PERU - When Brooke Taptick was diagnosed with cystic fibrosis at 10 days old, her parents didn't know what to do.
"We were just in disbelief," said Brooke's mother, Meghan Daley Taptick. "It was almost like there was a cloud over our heads."
Taptick, a Peru native, and her husband, Mike, who both reside in Rutland, Vt., didn't know much about the chronic disease which affects a person's lungs and digestive system. For Taptick, the words cystic fibrosis were ones that, at first, left her feeling "isolated and alone."
"I hadn't really heard of CF before. I didn't know anyone who had it," she said. "That was a really scary thing."
However, it wasn't long before Taptick found the disease was more common than she thought.
"When I told all of my friends, it seemed like every one of them knew someone with CF," she said. "People came out of the woodwork."
The Tapticks were soon put in touch with other families who have or have had loved ones with CF through a parent advisory group at Vermont Children's Hospital. It was a relief to the Tapticks to know they weren't alone in helping a family member combat the disease.

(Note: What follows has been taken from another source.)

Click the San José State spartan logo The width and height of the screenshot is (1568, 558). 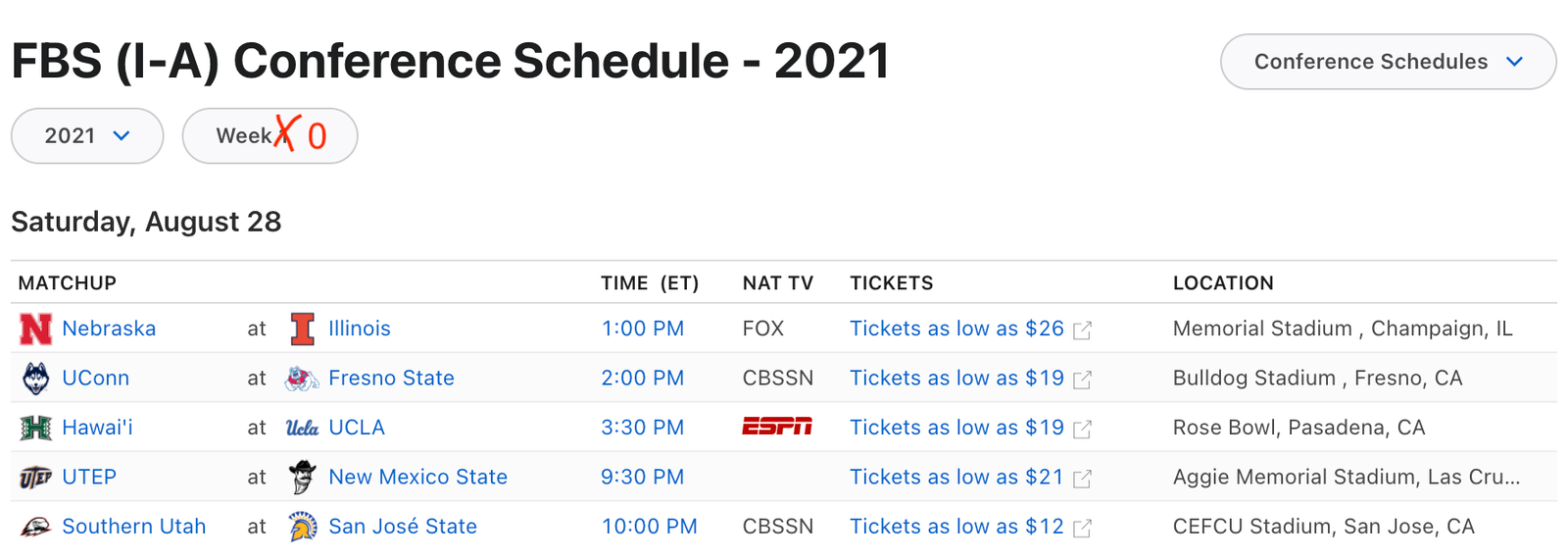click(x=303, y=527)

"Talking to other moms with children that have CF is a huge help," said Brooke's mother.
When Brooke was first diagnosed with cystic fibrosis, the Tapticks took their daughter to see a CF specialist. There, the doctor said it was an "exciting time in the world of cystic fibrosis" because of the medical advancements that have been made since the condition was first discovered.
"It was kind of hard to hear that," said Taptick. "But it was because they're on the horizon of developing a drug that's supposed to make a huge difference to everyone with CF, to make the cells work properly."